La prima grande avanguardia di respiro internazionale del secondo dopoguerra, che si coagulò attorno al progetto CoBrA, apre un filone inconsueto tra le tante (tante?) mostre presenti e passate nella Capitale. Un genere inconsueto, che giusto la ricerca fuori dal coro degli eventi più classici, tipica ormai della Fondazione Roma-Arte-Musei poteva portare nella Capitale praticamente in contemporanea con l’apertura del Giubileo. Per gli appassionati più sofisticati si tratta però di un appuntamento imperdibile.
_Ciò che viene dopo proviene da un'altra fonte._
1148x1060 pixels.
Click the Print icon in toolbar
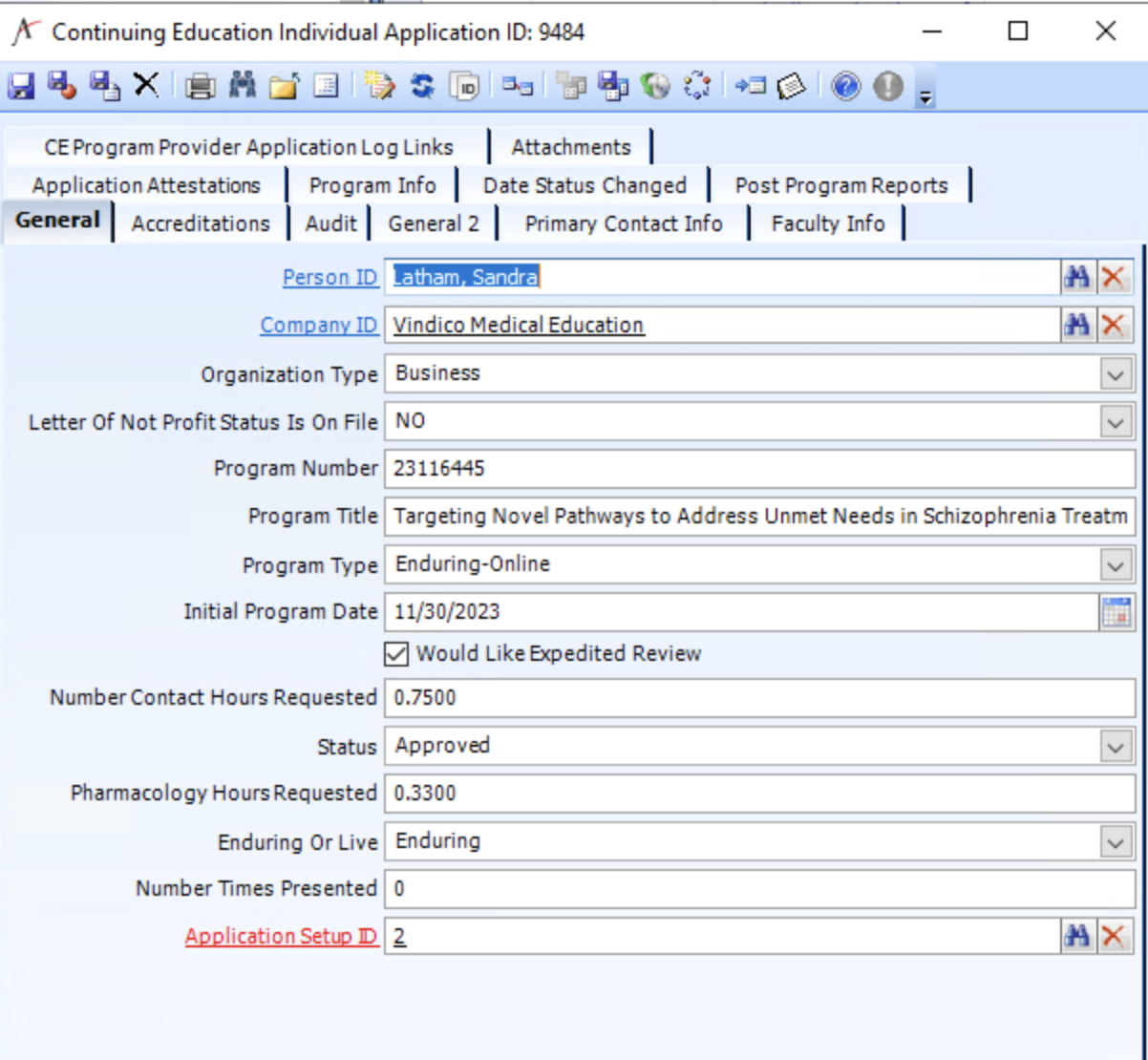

A Palazzo Cipolla, nel cuore della città eterna, fino al 3 aprile prossimo l’insieme del gruppo CoBrA (1948-1951) consentirà un viaggio magnifico e visionario attraverso un’epoca che segnerà tutta l’arte contemporanea.

EVENTO SOFISTICATO
La rassegna allestita in collaborazione con la Die Gallerie di Francoforte e curata da Damiano Femfert e Francesco Poli, offre infatti un’ampia e accurata raccolta di dipinti, sculture, lavori su carta, pubblicazioni, documenti e foto, testimoniando l’attività dei maggiori esponenti del movimento, tra cui Jorn, Pedersen, Dotremont, Appel, Lucebert, Corneille, Alechinsky, Götz, Constant. Centocinquanta sono le opere in mostra, provenienti dai principali musei europei e collezioni che custodiscono i capolavori del gruppo. Liberarsi dai canoni obsoleti della tradizione classicistica e avviare in fretta un movimento di rottura col passato furono i presupposti che coagularono i pittori, poeti e scrittori di ogni parte d’Europa che “sognarono” insieme il “sogno” CoBrA, grazie al quale l’arte trovò la via di fuga verso spazi e forme mai esplorati. Una mostra comunque atipica, che il presidente della Fondazione Roma, Emmanuele Emanuele, non ha avuto difficoltà a scovare per via di una sua personale frequentazione nei primi anni ‘60 con Enrico Baj, all’epoca rappresentante in Italia del movimento CoBrA (Copenaghen, Bruxelles e Amsterdam). “Stiamo parlando della prima avanguardia che usciva della guerra mondiale e con il suo genere esprimeva un immenso grido di felicità per la fine di quell’orrore – ha spiegato Emanuele. Un’esplosione di felicità creativa dopo la tragedia, insomma, che in tempi cupi come quelli di oggi, tra crisi economica e terrorismo, trasmettono ancora quel senso di gioia per la vita del quale ci dimentichiamo facilmente.